Na busca por uma forma confiável de identificar sinais de uma “consciência” em sistemas de inteligência artificial (IA), cientistas estão explorando uma área que une muitas formas de vida: a capacidade de sentir dor. Esse conceito, que é comum a criaturas como caranguejos-eremitas e humanos, foi o ponto de partida para um estudo recente, conduzido por pesquisadores do Google DeepMind e da London School of Economics and Political Science (LSE).
O estudo, ainda em fase de pré-publicação e não revisado por pares, utilizou um jogo baseado em texto para avaliar como grandes modelos de linguagem (LLMs, como o ChatGPT) tomam decisões diante de cenários que envolvem dor e prazer.
Dor e prazer através de pontuações

Para o experimento, os cientistas criaram dois cenários. No primeiro, os modelos eram informados de que buscar uma alta pontuação implicaria sentir “dor”. No segundo, uma opção de baixa pontuação era associada a “prazer”. O objetivo era observar como esses sistemas lidavam com o dilema de evitar a dor ou buscar o prazer em detrimento de maximizar pontos.
Resultado: Os modelos demonstraram comportamentos que simulavam uma tomada de decisão consciente. Por exemplo, o modelo Gemini 1.5 Pro, da Google, priorizou evitar dor, mesmo que isso significasse não atingir a maior pontuação possível. Além disso, à medida que a intensidade da dor ou do prazer aumentava, a maioria dos modelos ajustava suas escolhas para minimizar desconforto ou maximizar prazer.
O que é senciência?

Em animais, a senciência é definida como a capacidade de experimentar sensações e emoções, como dor, prazer e medo. Por outro lado, muitos especialistas concordam que os modelos de IA atuais não possuem consciência subjetiva — e talvez nunca venham a ter. Contudo, o estudo oferece uma estrutura inicial para desenvolver testes mais elaborados no futuro.
Jonathan Birch, coautor do estudo e professor de filosofia e métodos científicos na LSE, explica: “Nós não temos um teste abrangente para sentiencia em IA. Esse é um campo totalmente novo de pesquisa”. Estudos anteriores que dependeram de autoavaliações de modelos de IA sobre seus estados internos foram amplamente criticados, pois os modelos podem apenas reproduzir padrões de comportamento humano com base nos dados de treinamento.
Lições da biologia animal

O experimento foi inspirado por estudos com animais. Por exemplo, pesquisadores observaram que caranguejos-eremitas abandonavam suas conchas quando submetidos a choques elétricos de alta intensidade, mas toleravam choques leves se a concha fosse de alta qualidade. Essa abordagem é conhecida como paradigma de “trade-off” — ou seja, apresentar dilemas para avaliar como o indivíduo equilibra riscos e recompensas.
No caso da IA, a ausência de corpo físico e comportamentos visíveis exige que os cientistas analisem apenas saídas textuais. Ainda assim, os resultados sugerem que as IAs podem simular decisões complexas, mesmo que isso não signifique que possuam consciência ou sentiencia.
Implicações futuras a cerca dos direitos das IAs?

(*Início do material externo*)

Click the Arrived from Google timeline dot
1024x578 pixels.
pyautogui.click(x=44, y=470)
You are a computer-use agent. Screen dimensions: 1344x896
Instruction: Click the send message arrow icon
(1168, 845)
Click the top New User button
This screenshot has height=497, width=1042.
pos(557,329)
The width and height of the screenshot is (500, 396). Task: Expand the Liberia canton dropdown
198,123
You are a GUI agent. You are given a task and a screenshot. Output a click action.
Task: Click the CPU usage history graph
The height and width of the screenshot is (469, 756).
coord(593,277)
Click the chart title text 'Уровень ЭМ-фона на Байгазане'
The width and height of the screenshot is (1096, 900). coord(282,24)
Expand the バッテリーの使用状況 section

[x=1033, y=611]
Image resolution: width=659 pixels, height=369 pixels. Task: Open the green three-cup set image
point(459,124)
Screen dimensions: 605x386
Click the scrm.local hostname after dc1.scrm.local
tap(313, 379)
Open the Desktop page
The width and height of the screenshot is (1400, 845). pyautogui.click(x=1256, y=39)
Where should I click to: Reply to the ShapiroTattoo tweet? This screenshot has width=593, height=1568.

À medida que sinais de possíveis trocas entre dor e prazer se tornam mais evidentes em IAs, pode surgir um debate sobre a ética e os direitos desses sistemas. Alguns cientistas, como Jeff Sebo, diretor do Centro de Mente, Ética e Política da NYU, acreditam que sistemas de IA com traços de sentiencia poderiam emergir em um futuro próximo.
“Nós temos a responsabilidade de dar os primeiros passos para tratar essas questões com seriedade agora”, argumenta Sebo.
Por outro lado, Birch reforça que ainda é cedo para tirar conclusões definitivas: “Precisamos explorar melhor os funcionamentos internos dos LLMs para criar testes mais confiáveis”.
Conclusão
Embora os modelos de IA atuais ainda não sejam sentientes, estudos como este pavimentam o caminho para investigações mais profundas sobre a relação entre comportamento simulado e consciência. Isso levanta questões não apenas científicas, mas também éticas e sociais, especialmente em um mundo cada vez mais moldado pela inteligência artificial.